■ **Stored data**
########

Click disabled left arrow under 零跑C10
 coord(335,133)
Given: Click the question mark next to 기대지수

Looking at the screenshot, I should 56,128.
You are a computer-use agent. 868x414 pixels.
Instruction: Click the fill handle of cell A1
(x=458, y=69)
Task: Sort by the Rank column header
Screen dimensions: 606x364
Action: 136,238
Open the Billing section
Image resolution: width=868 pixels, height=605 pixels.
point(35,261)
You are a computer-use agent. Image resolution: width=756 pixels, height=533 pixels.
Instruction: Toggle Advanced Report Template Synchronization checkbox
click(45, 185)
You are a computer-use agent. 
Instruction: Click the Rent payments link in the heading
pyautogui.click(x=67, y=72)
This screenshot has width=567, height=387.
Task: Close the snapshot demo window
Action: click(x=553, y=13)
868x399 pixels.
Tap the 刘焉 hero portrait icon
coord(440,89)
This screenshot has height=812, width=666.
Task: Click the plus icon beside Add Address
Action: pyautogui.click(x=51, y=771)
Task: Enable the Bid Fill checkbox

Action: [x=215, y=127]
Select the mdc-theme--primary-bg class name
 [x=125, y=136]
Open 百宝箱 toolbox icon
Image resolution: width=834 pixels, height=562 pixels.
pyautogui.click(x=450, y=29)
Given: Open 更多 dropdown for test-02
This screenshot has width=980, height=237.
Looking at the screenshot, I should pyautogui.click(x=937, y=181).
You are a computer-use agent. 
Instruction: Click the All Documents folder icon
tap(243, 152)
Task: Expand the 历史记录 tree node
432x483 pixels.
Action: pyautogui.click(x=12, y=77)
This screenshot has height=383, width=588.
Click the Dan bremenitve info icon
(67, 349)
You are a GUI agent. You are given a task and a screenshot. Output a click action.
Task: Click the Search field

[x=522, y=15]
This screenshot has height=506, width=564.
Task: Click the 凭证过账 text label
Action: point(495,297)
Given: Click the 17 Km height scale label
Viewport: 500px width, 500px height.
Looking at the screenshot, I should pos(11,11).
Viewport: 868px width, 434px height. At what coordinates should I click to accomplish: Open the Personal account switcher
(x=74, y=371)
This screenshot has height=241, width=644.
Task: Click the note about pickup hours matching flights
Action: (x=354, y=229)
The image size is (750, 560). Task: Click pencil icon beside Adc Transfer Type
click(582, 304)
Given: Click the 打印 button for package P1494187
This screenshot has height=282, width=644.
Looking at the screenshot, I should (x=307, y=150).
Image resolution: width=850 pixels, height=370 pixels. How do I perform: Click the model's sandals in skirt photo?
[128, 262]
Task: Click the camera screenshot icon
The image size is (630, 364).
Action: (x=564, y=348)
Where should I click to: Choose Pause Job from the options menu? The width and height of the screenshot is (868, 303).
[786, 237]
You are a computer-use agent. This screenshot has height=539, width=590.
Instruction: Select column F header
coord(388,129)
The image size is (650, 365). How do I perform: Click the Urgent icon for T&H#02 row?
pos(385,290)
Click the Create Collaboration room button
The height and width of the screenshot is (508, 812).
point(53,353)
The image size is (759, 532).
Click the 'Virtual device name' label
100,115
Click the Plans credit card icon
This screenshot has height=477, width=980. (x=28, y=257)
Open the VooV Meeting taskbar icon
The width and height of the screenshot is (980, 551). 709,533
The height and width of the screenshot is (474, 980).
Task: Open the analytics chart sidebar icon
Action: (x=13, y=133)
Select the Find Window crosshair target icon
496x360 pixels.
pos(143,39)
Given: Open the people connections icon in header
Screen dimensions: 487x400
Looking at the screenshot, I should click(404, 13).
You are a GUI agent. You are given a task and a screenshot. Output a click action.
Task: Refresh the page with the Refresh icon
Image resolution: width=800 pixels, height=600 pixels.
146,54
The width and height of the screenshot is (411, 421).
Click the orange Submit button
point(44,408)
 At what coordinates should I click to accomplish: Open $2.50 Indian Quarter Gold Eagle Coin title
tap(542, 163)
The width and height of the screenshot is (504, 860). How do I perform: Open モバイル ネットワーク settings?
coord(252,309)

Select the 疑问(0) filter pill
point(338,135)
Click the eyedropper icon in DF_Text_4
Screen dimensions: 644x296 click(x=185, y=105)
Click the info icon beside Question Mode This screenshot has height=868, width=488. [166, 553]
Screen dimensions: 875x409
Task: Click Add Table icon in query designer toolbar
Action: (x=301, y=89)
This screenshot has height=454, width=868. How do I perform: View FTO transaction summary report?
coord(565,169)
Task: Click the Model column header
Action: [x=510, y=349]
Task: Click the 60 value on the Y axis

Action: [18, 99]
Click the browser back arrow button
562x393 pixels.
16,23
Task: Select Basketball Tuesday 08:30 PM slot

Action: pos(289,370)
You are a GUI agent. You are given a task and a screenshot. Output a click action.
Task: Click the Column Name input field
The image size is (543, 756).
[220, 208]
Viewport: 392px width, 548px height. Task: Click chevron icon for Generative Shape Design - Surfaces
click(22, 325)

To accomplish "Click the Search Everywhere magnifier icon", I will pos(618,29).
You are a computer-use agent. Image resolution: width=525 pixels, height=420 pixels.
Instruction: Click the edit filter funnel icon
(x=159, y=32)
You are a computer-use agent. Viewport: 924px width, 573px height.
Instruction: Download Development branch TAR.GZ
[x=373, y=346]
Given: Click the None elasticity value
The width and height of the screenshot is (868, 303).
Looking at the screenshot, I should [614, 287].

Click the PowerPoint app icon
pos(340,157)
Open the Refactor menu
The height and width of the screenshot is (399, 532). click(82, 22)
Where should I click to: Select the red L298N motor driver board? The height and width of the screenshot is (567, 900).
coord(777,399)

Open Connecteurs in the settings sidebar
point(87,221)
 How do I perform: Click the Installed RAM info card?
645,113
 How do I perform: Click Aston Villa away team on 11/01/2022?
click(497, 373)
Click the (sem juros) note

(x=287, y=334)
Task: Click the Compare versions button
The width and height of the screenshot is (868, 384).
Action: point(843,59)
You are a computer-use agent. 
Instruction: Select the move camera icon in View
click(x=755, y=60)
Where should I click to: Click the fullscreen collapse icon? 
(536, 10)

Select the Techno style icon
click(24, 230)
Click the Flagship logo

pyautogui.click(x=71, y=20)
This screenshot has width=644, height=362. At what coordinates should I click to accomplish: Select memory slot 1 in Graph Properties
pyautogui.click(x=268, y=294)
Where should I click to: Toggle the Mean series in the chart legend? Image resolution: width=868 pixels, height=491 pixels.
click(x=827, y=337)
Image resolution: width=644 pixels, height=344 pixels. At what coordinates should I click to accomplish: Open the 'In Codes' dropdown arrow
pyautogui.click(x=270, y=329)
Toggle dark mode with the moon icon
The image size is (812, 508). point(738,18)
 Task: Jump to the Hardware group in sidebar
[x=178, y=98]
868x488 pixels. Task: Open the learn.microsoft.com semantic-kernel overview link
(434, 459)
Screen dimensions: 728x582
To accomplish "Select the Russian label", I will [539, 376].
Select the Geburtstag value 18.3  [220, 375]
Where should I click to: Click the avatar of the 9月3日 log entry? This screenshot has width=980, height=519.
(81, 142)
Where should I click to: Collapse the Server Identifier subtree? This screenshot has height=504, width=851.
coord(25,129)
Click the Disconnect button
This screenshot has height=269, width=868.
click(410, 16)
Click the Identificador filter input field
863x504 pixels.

########

■ **Task brief**
Only lines with the word "will" count here; copy every one from the records.

■ **Solution for this task**
To accomplish "Click the Search Everywhere magnifier icon", I will pos(618,29).
To accomplish "Select the Russian label", I will [539, 376].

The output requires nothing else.